### YOUR ASSIGNMENT
Look through the material below and give the number of lines where the string "agent" appears, without any other words.

### SUPPLIED RECORDS
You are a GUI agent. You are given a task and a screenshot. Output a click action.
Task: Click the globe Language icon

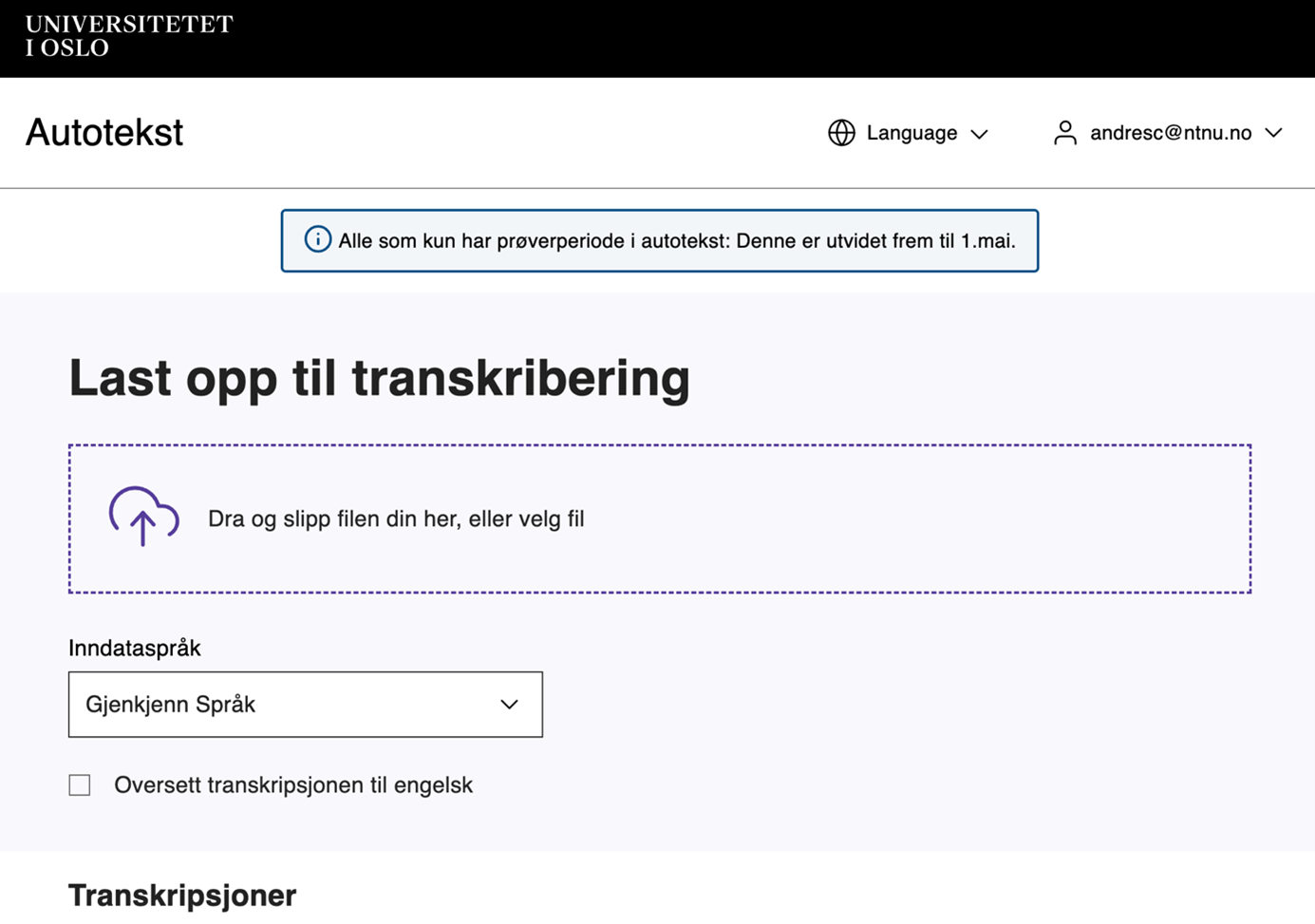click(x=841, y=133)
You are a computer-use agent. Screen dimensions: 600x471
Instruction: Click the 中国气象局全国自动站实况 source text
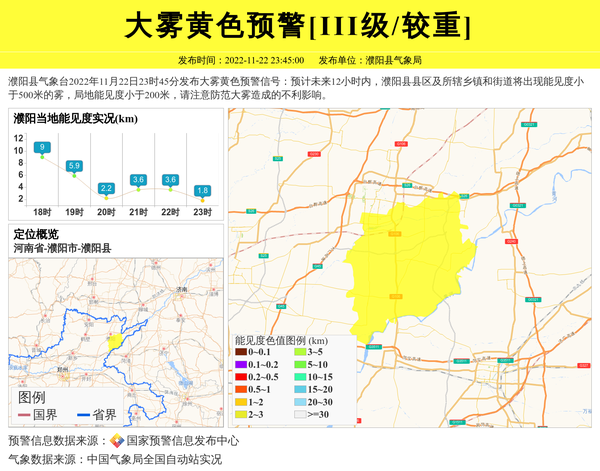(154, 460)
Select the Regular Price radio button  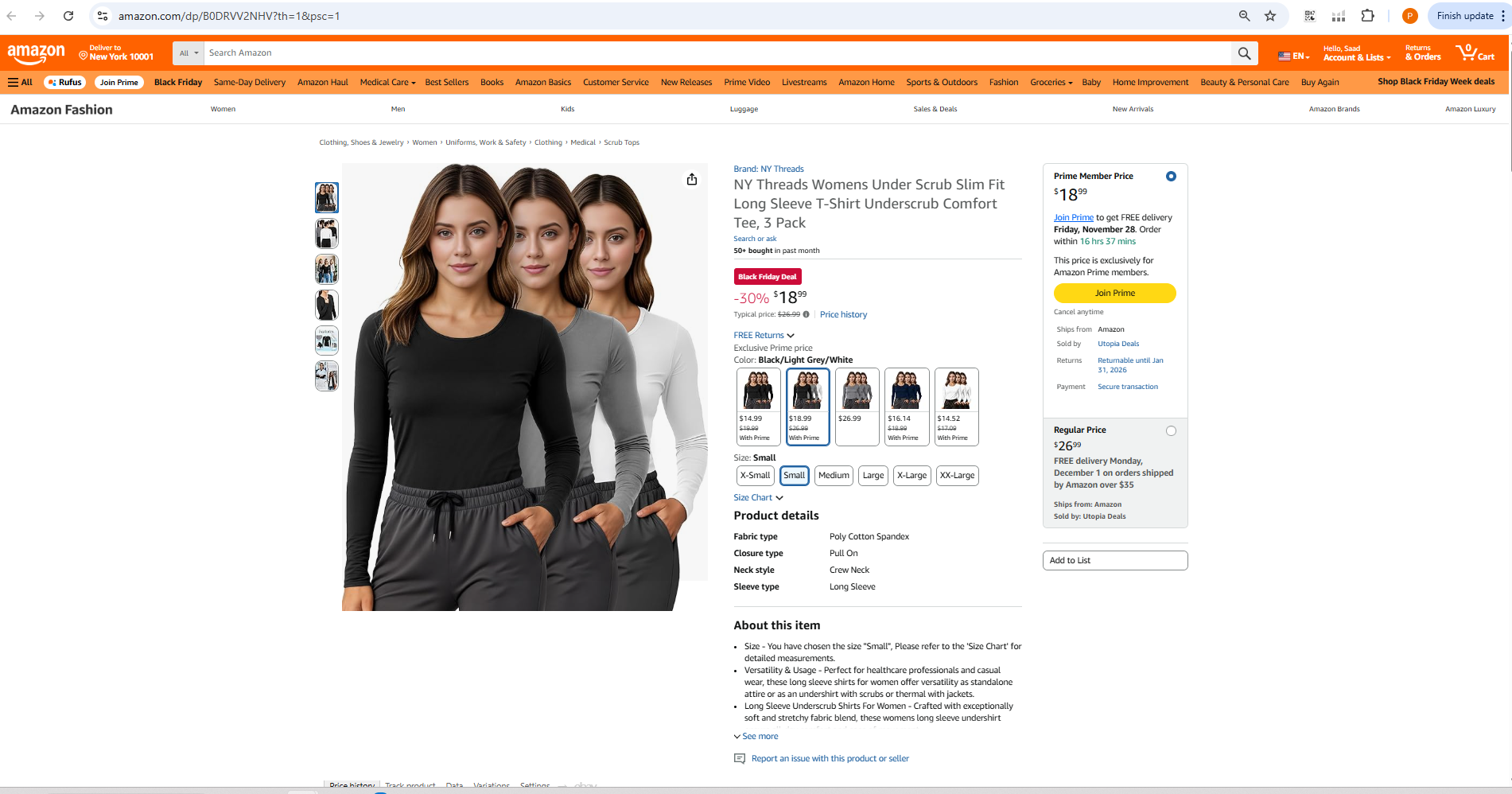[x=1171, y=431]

### PROBLEM SOLUTION
2